Un giornalista della BBC ha testato gli occhiali Ray-Ban Meta AI durante un fine settimana a Parigi. Il modello con la montatura nera somiglia a un normale paio di occhiali, ma è dotato di fotocamera, altoparlanti e connessione all'intelligenza artificiale di Meta. Il dispositivo è presentato come un assistente per i viaggiatori: può tradurre menu, offrire audioguide e suggerire itinerari.
Durante la prova, gli occhiali hanno fornito un accompagnamento audio attraverso la città. L'utente poteva chiedere informazioni sui punti d'interesse e ricevere le risposte all'orecchio tramite gli altoparlanti integrati. Questo ha permesso di non dover estrarre il telefono e di mantenere l'attenzione sull'ambiente circostante. La traduzione dei menu nei caffè e le brevi curiosità sui monumenti funzionavano in tempo reale.

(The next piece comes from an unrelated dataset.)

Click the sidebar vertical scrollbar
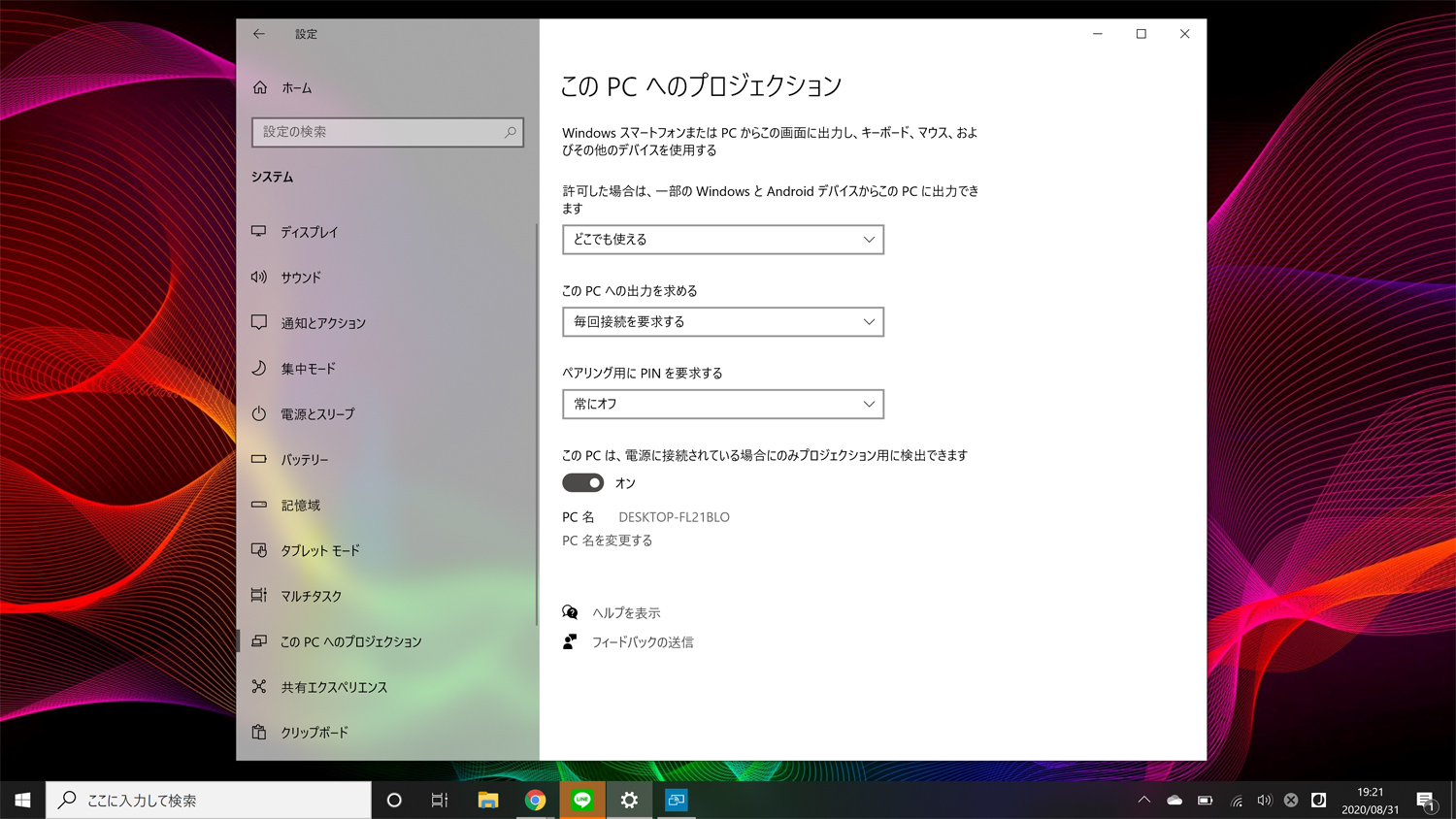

Tuttavia, l'IA ha commesso alcuni errori. Sotto la Torre Eiffel, gli occhiali hanno fornito dati errati sulla sua altezza, contraddicendosi. Tali imprecisioni hanno ridotto la fiducia nel dispositivo in situazioni dove la precisione è essenziale. La batteria ha richiesto ricariche frequenti in caso di uso intensivo della fotocamera e dei comandi vocali.
Il design rimane compatto, sebbene la montatura risulti sensibilmente più spessa rispetto ai modelli tradizionali. È possibile registrare video e scattare foto con un solo tocco, ma la qualità delle immagini è inferiore a quella di uno smartphone. Sebbene le funzioni di navigazione e audio siano utili per i turisti, la privacy solleva dei dubbi: la spia di registrazione a volte non è visibile a chi circonda l'utente.
Rispetto alle versioni precedenti, Meta ha migliorato l'integrazione dell'IA, sebbene l'accuratezza delle risposte sia ancora incostante. Mentre i concorrenti come i Google Glass Enterprise si focalizzano sull'uso aziendale, i Ray-Ban Meta sono rivolti ai consumatori. Il prezzo del modello rimane elevato per il mercato di massa.
Per i viaggi brevi, gli occhiali possono rivelarsi un comodo complemento allo smartphone, a patto di accettare i limiti dell'IA e la necessità di ricariche frequenti.